EXERCISE:
Give the records below again, swapping "Instruction" for "Goal" everywhere it occurs and leaving everything else unchanged.

MATERIAL FOR THIS EXERCISE:
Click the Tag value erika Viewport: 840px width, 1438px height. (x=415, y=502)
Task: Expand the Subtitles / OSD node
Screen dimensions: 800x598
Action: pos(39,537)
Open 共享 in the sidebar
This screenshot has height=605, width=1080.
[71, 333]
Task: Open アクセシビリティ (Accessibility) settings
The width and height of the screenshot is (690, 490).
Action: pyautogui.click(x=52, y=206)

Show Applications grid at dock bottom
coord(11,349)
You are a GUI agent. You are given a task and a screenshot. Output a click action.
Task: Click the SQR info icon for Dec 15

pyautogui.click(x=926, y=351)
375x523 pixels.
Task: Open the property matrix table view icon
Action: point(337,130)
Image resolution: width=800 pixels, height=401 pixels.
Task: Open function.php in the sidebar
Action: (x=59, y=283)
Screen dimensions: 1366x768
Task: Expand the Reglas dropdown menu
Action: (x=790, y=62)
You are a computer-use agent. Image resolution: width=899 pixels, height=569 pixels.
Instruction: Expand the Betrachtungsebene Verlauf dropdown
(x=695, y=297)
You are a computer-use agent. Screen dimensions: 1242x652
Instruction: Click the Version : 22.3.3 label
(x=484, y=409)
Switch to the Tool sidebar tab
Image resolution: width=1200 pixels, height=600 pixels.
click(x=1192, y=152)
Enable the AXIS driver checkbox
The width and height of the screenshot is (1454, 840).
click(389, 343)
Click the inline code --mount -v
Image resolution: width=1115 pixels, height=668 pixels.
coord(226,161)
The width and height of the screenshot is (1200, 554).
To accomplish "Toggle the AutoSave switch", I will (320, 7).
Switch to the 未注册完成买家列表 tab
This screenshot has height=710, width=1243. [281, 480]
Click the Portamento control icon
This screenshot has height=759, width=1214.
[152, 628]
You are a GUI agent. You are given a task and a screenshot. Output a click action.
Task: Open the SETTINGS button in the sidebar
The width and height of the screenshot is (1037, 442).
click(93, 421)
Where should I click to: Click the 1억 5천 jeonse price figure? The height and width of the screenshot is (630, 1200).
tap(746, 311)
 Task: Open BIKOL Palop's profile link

EXPECTED ANSWER:
Click the Tag value erika Viewport: 840px width, 1438px height. (x=415, y=502)
Task: Expand the Subtitles / OSD node
Screen dimensions: 800x598
Action: pos(39,537)
Open 共享 in the sidebar
This screenshot has height=605, width=1080.
[71, 333]
Task: Open アクセシビリティ (Accessibility) settings
The width and height of the screenshot is (690, 490).
Action: pyautogui.click(x=52, y=206)

Show Applications grid at dock bottom
coord(11,349)
You are a GUI agent. You are given a task and a screenshot. Output a click action.
Task: Click the SQR info icon for Dec 15

pyautogui.click(x=926, y=351)
375x523 pixels.
Task: Open the property matrix table view icon
Action: point(337,130)
Image resolution: width=800 pixels, height=401 pixels.
Task: Open function.php in the sidebar
Action: (x=59, y=283)
Screen dimensions: 1366x768
Task: Expand the Reglas dropdown menu
Action: (x=790, y=62)
You are a computer-use agent. Image resolution: width=899 pixels, height=569 pixels.
Goal: Expand the Betrachtungsebene Verlauf dropdown
(x=695, y=297)
You are a computer-use agent. Screen dimensions: 1242x652
Goal: Click the Version : 22.3.3 label
(x=484, y=409)
Switch to the Tool sidebar tab
Image resolution: width=1200 pixels, height=600 pixels.
click(x=1192, y=152)
Enable the AXIS driver checkbox
The width and height of the screenshot is (1454, 840).
click(389, 343)
Click the inline code --mount -v
Image resolution: width=1115 pixels, height=668 pixels.
coord(226,161)
The width and height of the screenshot is (1200, 554).
To accomplish "Toggle the AutoSave switch", I will (320, 7).
Switch to the 未注册完成买家列表 tab
This screenshot has height=710, width=1243. [281, 480]
Click the Portamento control icon
This screenshot has height=759, width=1214.
[152, 628]
You are a GUI agent. You are given a task and a screenshot. Output a click action.
Task: Open the SETTINGS button in the sidebar
The width and height of the screenshot is (1037, 442).
click(93, 421)
Where should I click to: Click the 1억 5천 jeonse price figure? The height and width of the screenshot is (630, 1200).
tap(746, 311)
 Task: Open BIKOL Palop's profile link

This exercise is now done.